High-dimensional variable selection via tilting
Haeran Cho, Piotr Fryzlewicz

TL;DR
This paper introduces a novel tilting method for variable selection in high-dimensional linear regression, effectively distinguishing relevant variables by accounting for complex correlations, and demonstrates its theoretical and practical advantages.
Contribution
It proposes an adaptive tilting procedure that improves variable selection accuracy in high-dimensional settings by considering variable correlations.
Findings
The tilting method effectively discriminates relevant variables.
The iterative screening algorithm shows strong practical performance.
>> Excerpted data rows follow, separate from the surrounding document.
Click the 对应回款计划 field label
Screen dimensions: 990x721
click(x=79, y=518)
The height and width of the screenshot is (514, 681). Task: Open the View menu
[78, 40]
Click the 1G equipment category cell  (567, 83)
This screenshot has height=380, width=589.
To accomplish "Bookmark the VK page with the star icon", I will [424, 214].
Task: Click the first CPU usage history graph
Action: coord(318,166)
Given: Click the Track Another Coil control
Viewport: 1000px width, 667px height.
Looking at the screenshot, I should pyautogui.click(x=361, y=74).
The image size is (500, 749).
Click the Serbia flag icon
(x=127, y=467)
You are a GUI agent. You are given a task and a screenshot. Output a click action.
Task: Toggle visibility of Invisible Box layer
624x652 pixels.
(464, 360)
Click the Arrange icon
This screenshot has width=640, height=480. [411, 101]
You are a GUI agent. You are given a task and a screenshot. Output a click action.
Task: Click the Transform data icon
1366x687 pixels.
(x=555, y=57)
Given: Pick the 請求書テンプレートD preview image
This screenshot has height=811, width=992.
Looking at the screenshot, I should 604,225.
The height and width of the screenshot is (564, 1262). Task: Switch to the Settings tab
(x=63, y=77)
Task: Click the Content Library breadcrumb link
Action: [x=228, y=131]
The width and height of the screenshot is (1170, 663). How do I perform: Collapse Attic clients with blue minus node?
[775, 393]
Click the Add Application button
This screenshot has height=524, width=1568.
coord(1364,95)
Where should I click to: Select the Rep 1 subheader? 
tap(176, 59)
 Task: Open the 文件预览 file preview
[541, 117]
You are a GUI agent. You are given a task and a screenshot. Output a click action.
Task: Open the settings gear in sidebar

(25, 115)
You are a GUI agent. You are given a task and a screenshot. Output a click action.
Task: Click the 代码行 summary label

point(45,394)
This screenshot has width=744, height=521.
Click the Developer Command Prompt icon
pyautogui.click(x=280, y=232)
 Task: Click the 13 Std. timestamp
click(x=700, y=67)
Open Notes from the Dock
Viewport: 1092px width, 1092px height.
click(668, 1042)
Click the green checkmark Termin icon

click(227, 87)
Theoretical conditions ensure successful variable selection.
Abstract
The paper considers variable selection in linear regression models where the number of covariates is possibly much larger than the number of observations. High dimensionality of the data brings in many complications, such as (possibly spurious) high correlations between the variables, which result in marginal correlation being unreliable as a measure of association between the variables and the response. We propose a new way of measuring the contribution of each variable to the response which takes into account high correlations between the variables in a data-driven way. The proposed tilting procedure provides an adaptive choice between the use of marginal correlation and tilted correlation for each variable, where the choice is made depending on the values of the hard thresholded sample correlation of the design matrix. We study the conditions under which this measure can successfully…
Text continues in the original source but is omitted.